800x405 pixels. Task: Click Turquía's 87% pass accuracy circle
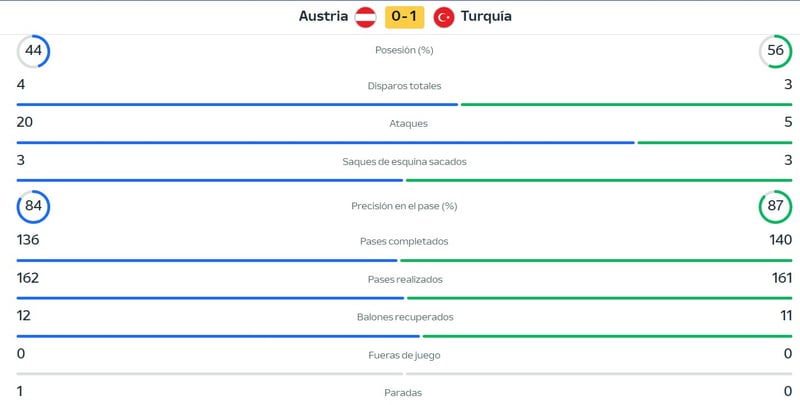pyautogui.click(x=775, y=207)
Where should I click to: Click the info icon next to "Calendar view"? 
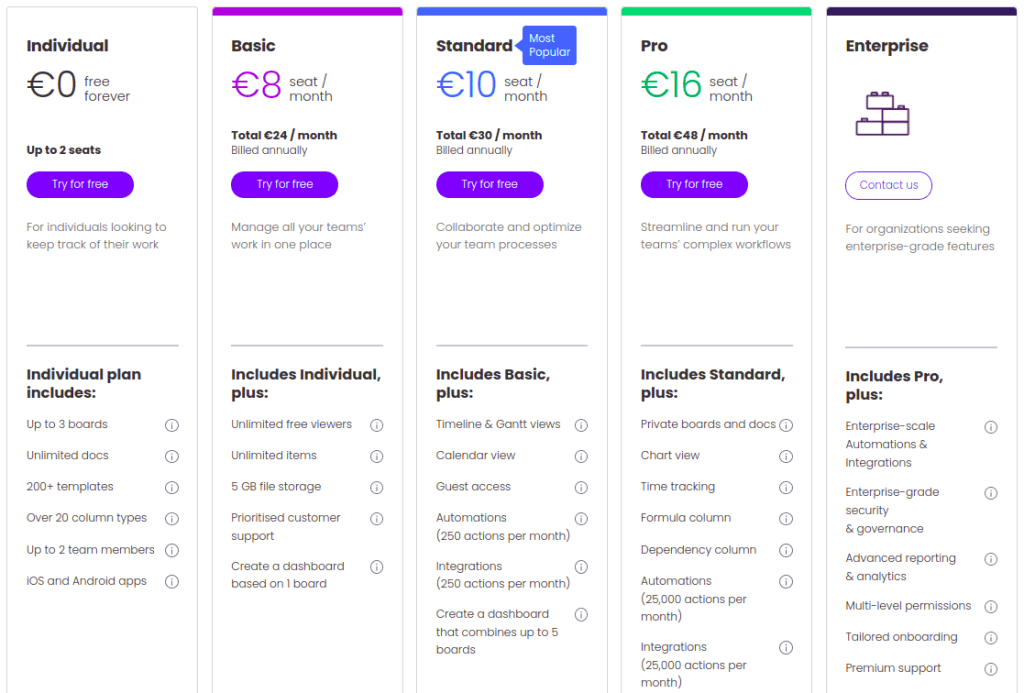pyautogui.click(x=581, y=456)
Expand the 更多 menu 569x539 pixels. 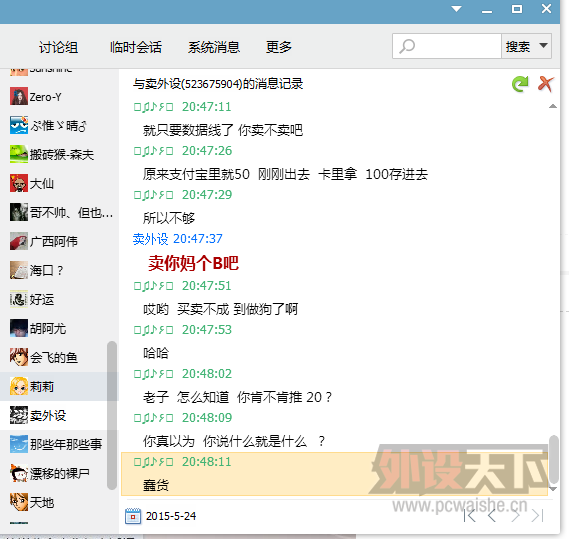coord(279,47)
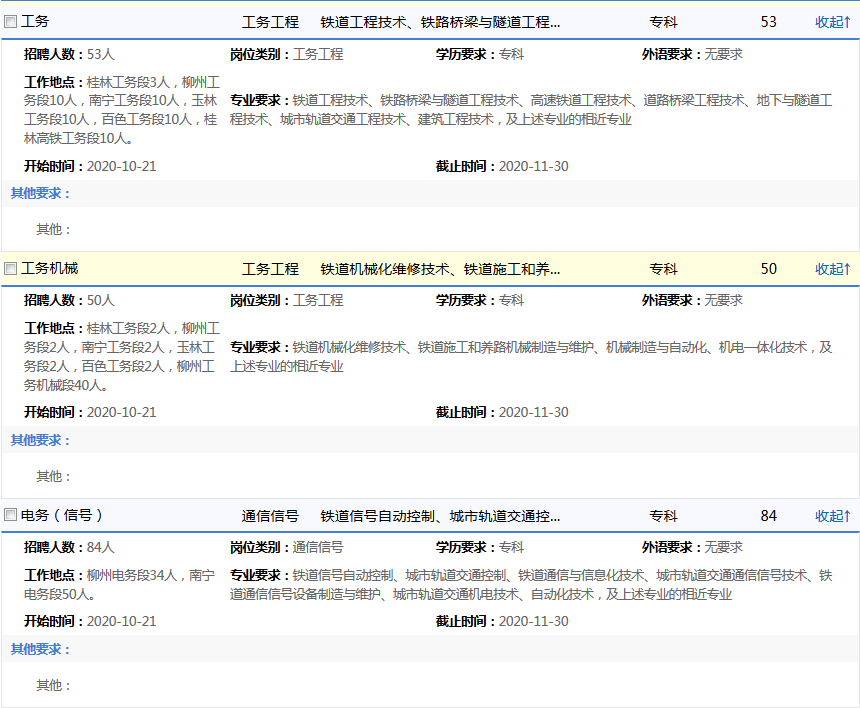Image resolution: width=860 pixels, height=708 pixels.
Task: Collapse the 电务（信号）row with 收起
Action: coord(832,516)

·····

→ Work instructions: Rewrite the rows from the first one up to and including the line with "pyautogui.click(x=581, y=456)", changing "info icon" to "help icon" and keeping everything else the same. Leave the pictures out.

→ Written response:
800x405 pixels. Task: Click Turquía's 87% pass accuracy circle
pyautogui.click(x=775, y=207)
Where should I click to: Click the help icon next to "Calendar view"? 
pyautogui.click(x=581, y=456)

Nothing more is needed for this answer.